For most of my life, I hated hardbacks. Too big and bulky and difficult to carry around. They were even difficult to hold up when I was a child reader. And the cost! Far more than my pocket money would stretch to. I could see that they looked posher and nicer on a bookshelf than paperbacks, but that wasn't enough for me when I could buy 2 or 3 paperbacks for the price of one hardback. Fans of hardbacks would tell me that hardbacks were worth the money because they lasted longer and didn't get creased and dog-eared like paperbacks, but I've always been one of those anal types who carries her paperbacks around in plastic covering and manages to read a whole book without ever breaking the spine - many of my books look completely unread to the untrained eye.
The final black mark against hardbacks was - and still is - that many books don't even get published in hardback, while every book will have a paperback copy. Another thing about anal types? We hate having mismatched sets! The idea of collecting a series in hardback, only for later books to be 'paperback originals', actually makes me shiver with dread. Better to just buy the paperbacks from the start, I've always thought.
So that was me and my attitude: Down with hardbacks! Paperbacks will do! Only, something happened. I became aware of book blogs; I started a book blog myself. And what did I see, week after week on IMMs? Hardbacks! Beautiful-looking hardbacks. Blogs also create hype; a need to have a book right away and not wait around for the paperback version. And while I've known for a while that it's better for the author if you buy hardbacks, I didn't really care until I started interacting with authors on their own blogs and on Twitter, found some I really liked and thought: Why not spend a bit extra if it will help them?
However, some of my earlier hang-ups still stand. I will only buy a hardback if (a) I have already read the book and *know* I love it, and (b) it's a standalone or the whole series is already published in hardback.
Other than being cheaper and more suitable for reading on the go than hardbacks, I don't feel like paperbacks have anything particularly special to recommend them. For a long time, they were just the other alternative. Now there's a new other alternative: E-books and they're even cheaper and even more portable. I purchased a Kindle about six months ago and have added dozens of books to it since then. However, it's taken me a while to adapt to reading on the Kindle; reading on it would take me longer as I found the device...distracting, I suppose. My eyes would constantly dart to the progression bar, I would keep changing the font size, etc. It took me reading at least 5 or 6 books on the Kindle before I got used to it and could just read, without the device preventing me from fully immersing myself in the story.

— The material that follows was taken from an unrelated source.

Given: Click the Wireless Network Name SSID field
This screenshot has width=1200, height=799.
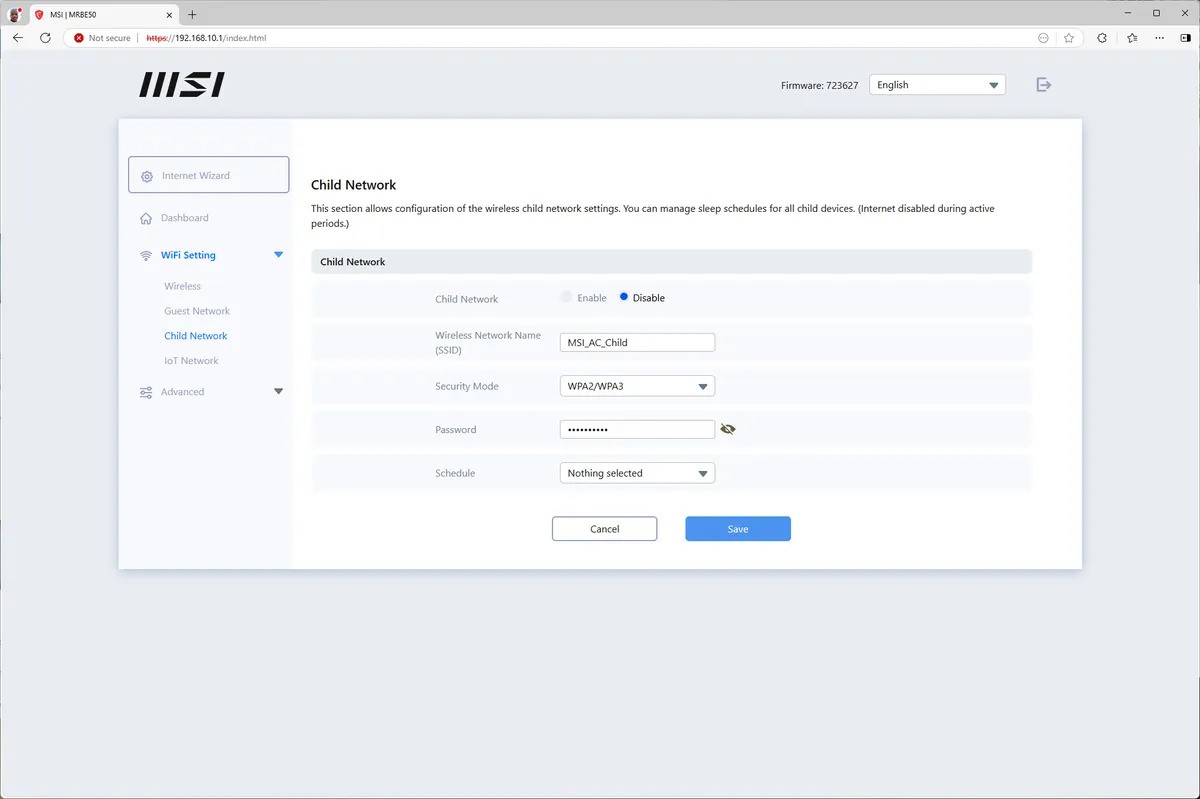Looking at the screenshot, I should [637, 342].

Now that I'm there, though? It's great. The convenience of carrying as many books as I like in one slim tablet really does outweigh most other concerns. Only...you can't pass e-books on after you've read them. And owning a book in e-format never seems like quite enough. When I first downloaded all the free classics, I thought I would get rid of my physical copies of Austen, Homer, the Brontes, etc. Only I couldn't bring myself to, even though these books are all on my Kindle. An e-book just feels...impermanent to me.
How do you feel? Do you love the beauty and style of hardbacks? Can you do better than me and give praise to the paperback? Or have you bought an e-reader and never looked back?